Tutto ciò che ci rimane da fare è studiare noi stessi, osservare noi stessi in modo più attento e circospetto. L’applicazione dell’attenzione e della ponderazione darà luogo alla retta visione (sammā diṭṭhi). La retta visione equivale alla pace.
Che cosa si vede quando si ha la retta visione? Si vede dukkha come qualcosa che dovrebbe essere conosciuto, si vedono le cause di dukkha come qualcosa da abbandonare, si vede la cessazione – anicca, dukkha, anattā * – come qualcosa da realizzare, e ci si rapporta alla vita in modo composto e sobrio. Queste sono le Quattro Nobili Verità: dukkha, la sua origine, la sua cessazione ed il sentiero. Vivere la propria vita in accordo con queste verità, si può dire sia bodhipakkhiyā dhammā, il Dhamma che porta al risveglio. La retta visione porta verso la chiara comprensione, la pace e la quiete. Conduce alla purezza della mente.
Questi dhamma sono qualità che è giusto sviluppare e farne un buon uso. Chiunque può fare questo se si impegna, ci metta il cuore, gli dia importanza, non smetta e non si arrenda. Questo è ciò che viene chiamato camminare incessantemente sino a quando non si raggiunge l’obiettivo alla fine del sentiero, sino a quando non si realizza.
«Viriyena dukkham accenti»
(Dukkha può essere vinto attraverso l’impegno)
Questa è un’affermazione molto chiara del Buddha quindi dovremmo praticare e comportarci di conseguenza.
Non bisogna cadere sotto l’influenza degli impedimenti della pigrizia o della trascuratezza. La pigrizia e la trascuratezza ci indeboliscono, ci assorbono la forza e ci fanno addormentare. Ciò di cui abbiamo bisogno è risolutezza. Avete mai sentito la risoluzione ultima del Buddha prima del suo Risveglio?

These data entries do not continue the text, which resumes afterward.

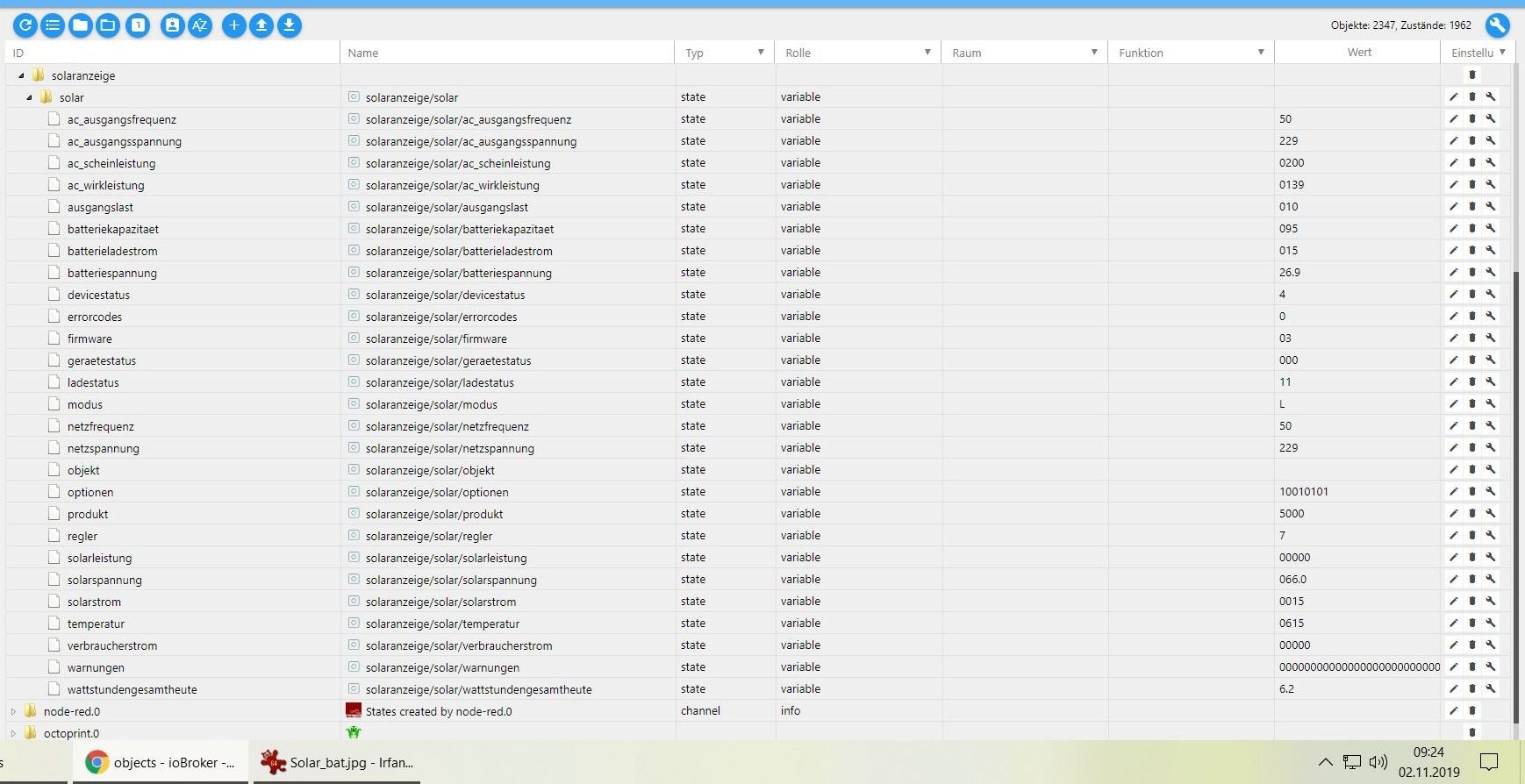Toggle states view with the numbered box icon

click(138, 25)
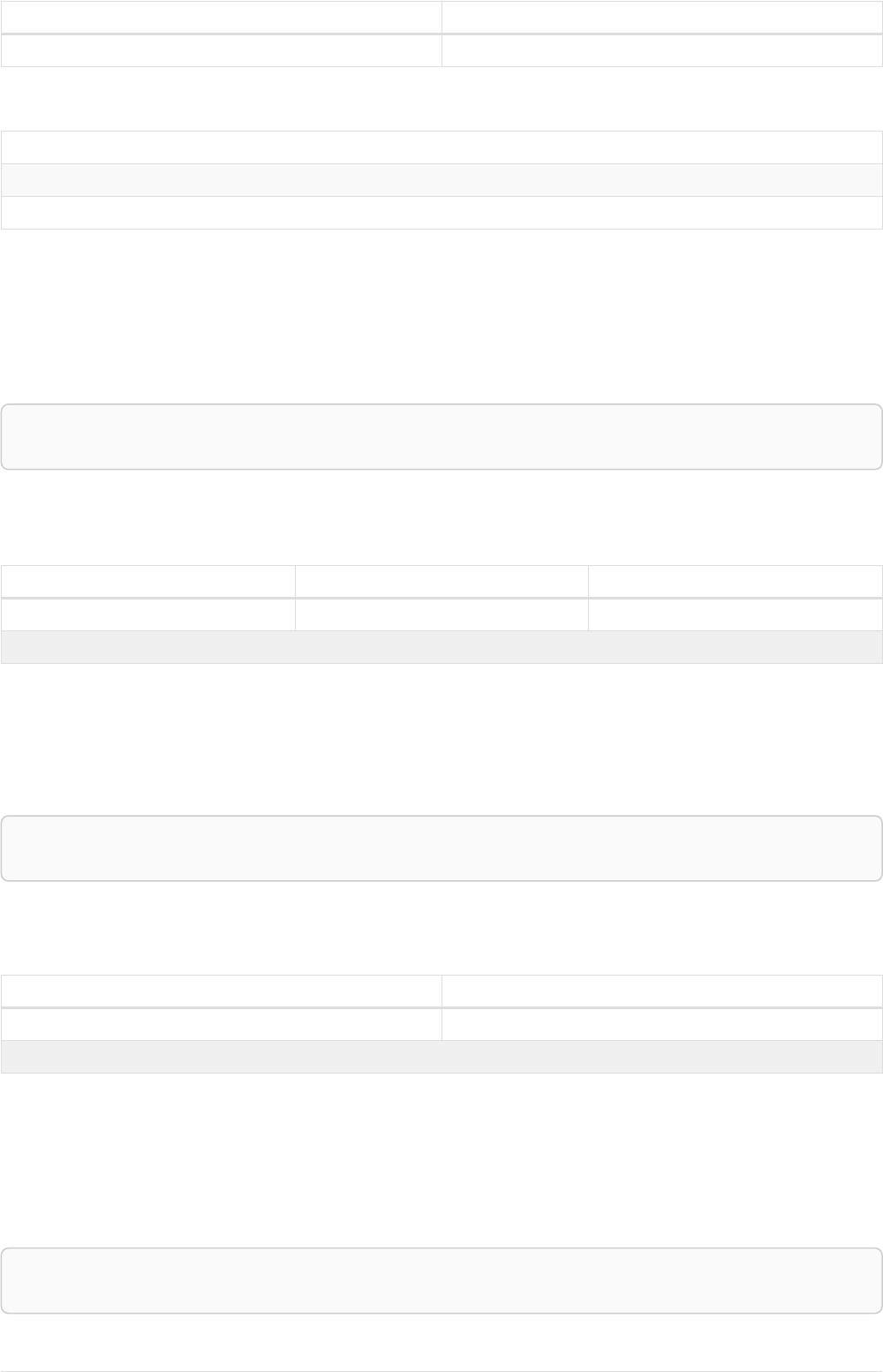Image resolution: width=883 pixels, height=1372 pixels.
Task: Select last row of the single-column table
Action: coord(442,213)
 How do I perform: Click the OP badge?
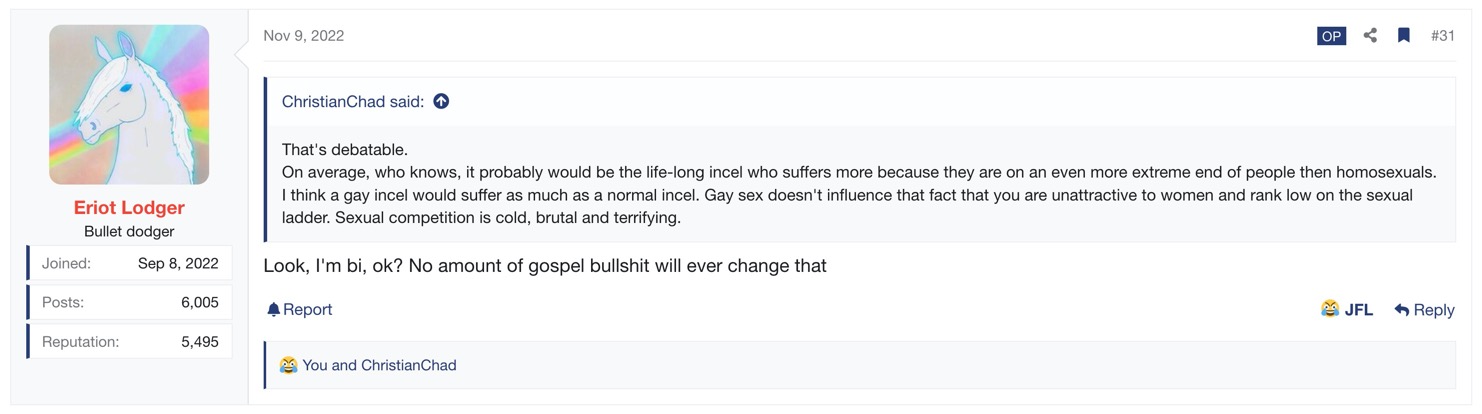(x=1331, y=36)
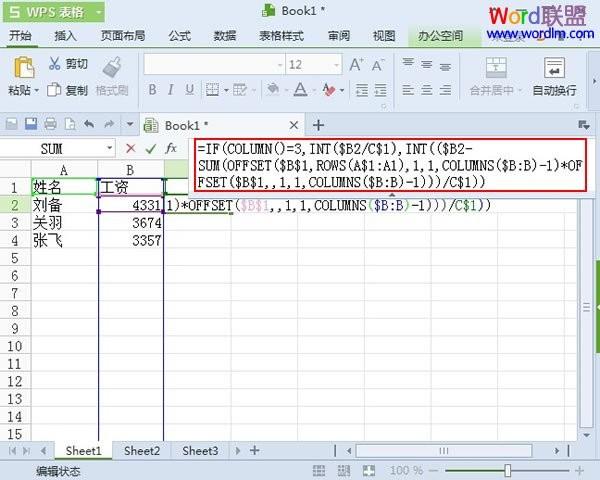600x480 pixels.
Task: Click the Copy (复制) icon
Action: click(54, 90)
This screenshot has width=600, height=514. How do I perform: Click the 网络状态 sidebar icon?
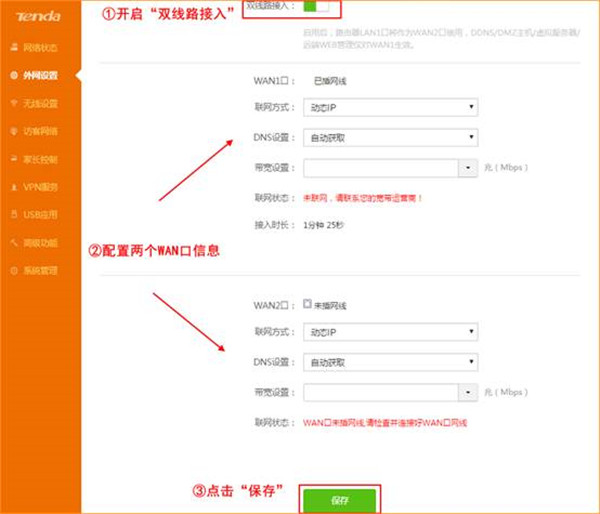pos(14,47)
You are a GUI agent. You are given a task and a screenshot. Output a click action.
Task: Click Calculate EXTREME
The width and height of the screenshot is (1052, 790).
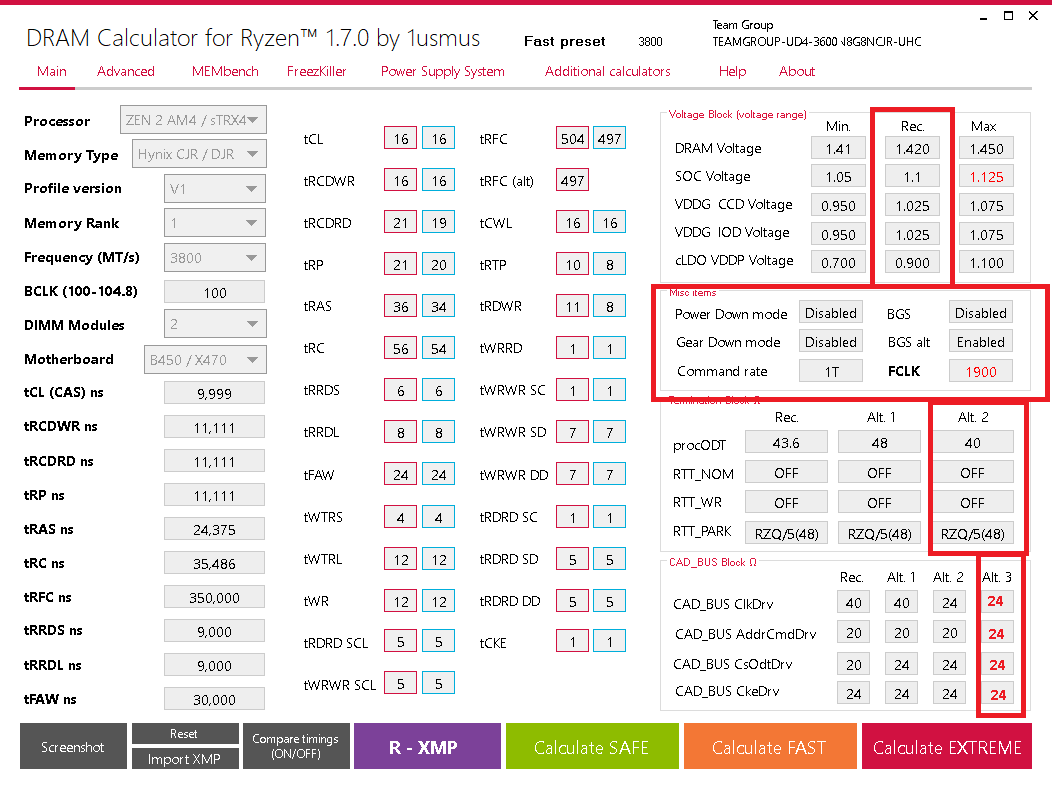946,745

«Che possano rimanere solo la mia pelle, i miei legamenti, le mie ossa, e che la carne ed il sangue nel corpo possano prosciugarsi, ma io non mi alzerò e non rilasserò la mia energia, né smetterò di impegnarmi sino a quando non otterrò il Risveglio».
Questo voto del Buddha ci dimostra che egli aveva una forte e risoluta determinazione. Egli era veramente una persona nobile. Lo potremmo chiamare l’essere ideale, perfetto, anche un “eroe”, un uomo con un’incredibile, imparagonabile stabilità della mente. Egli non pensò «non posso fare questo», perché il Dhamma è qualcosa che gli esseri umani sono in grado di portare avanti e mettere in pratica. Noi tutti siamo esseri umani, quindi questo dovrebbe essere sufficiente per farci capire che deve esserci almeno un modo per far sorgere ciò che è veramente benefico.
* Queste sono le tre caratteristiche dell’esistenza: l’impermanenza, l’insoddisfazione e il non sé.